Istruzioni:
Trascrivi parola per parola tutto il materiale che segue, senza riportare le immagini.

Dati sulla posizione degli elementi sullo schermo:
# # # # #

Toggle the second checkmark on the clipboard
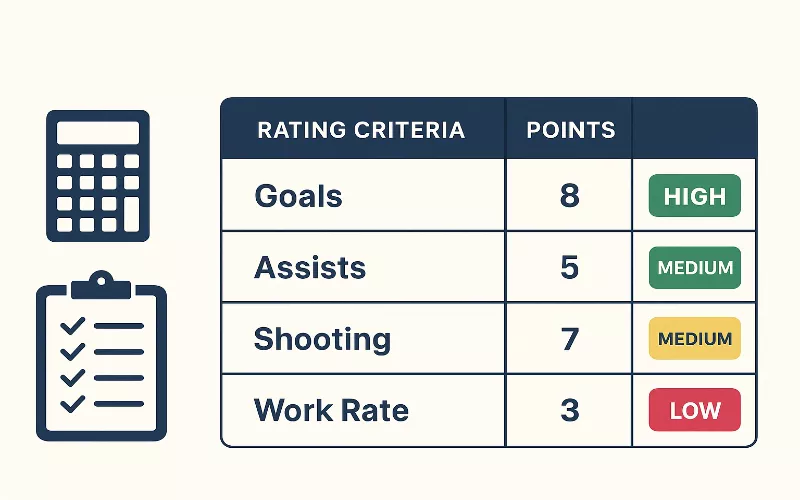This screenshot has height=500, width=800. pyautogui.click(x=72, y=352)
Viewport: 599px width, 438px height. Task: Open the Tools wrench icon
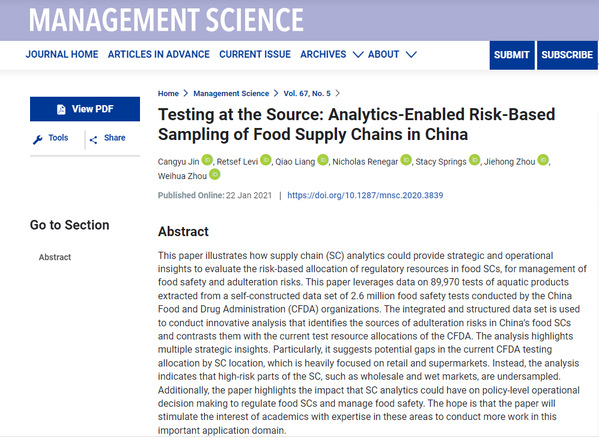[37, 140]
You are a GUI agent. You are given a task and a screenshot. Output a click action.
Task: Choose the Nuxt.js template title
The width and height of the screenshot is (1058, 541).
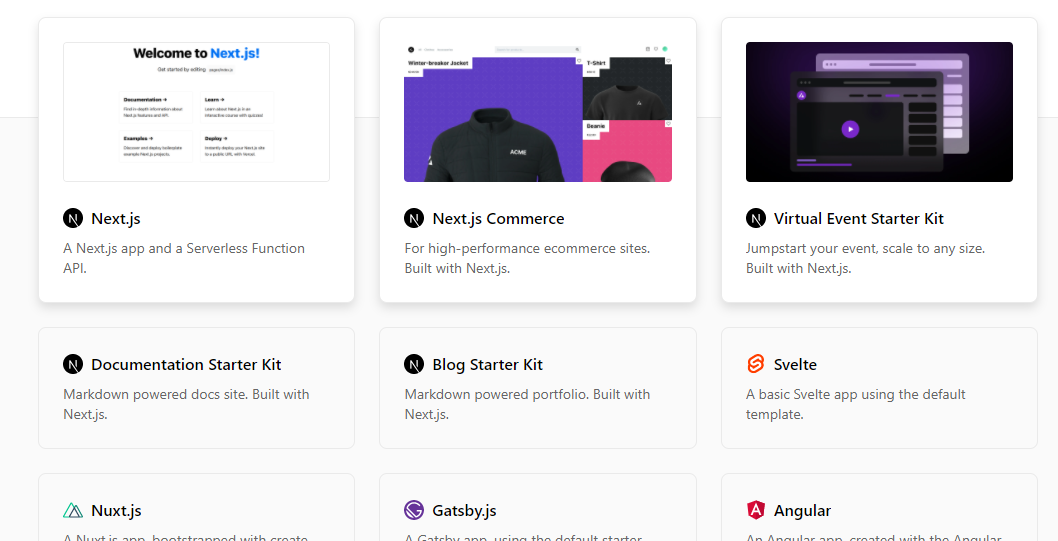pyautogui.click(x=116, y=510)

# # # # #

Risposta qui sotto:
Toggle the second checkmark on the clipboard
This screenshot has height=500, width=800. pyautogui.click(x=72, y=352)
Viewport: 599px width, 438px height. Task: Open the Tools wrench icon
[37, 140]
You are a GUI agent. You are given a task and a screenshot. Output a click action.
Task: Choose the Nuxt.js template title
The width and height of the screenshot is (1058, 541).
pyautogui.click(x=116, y=510)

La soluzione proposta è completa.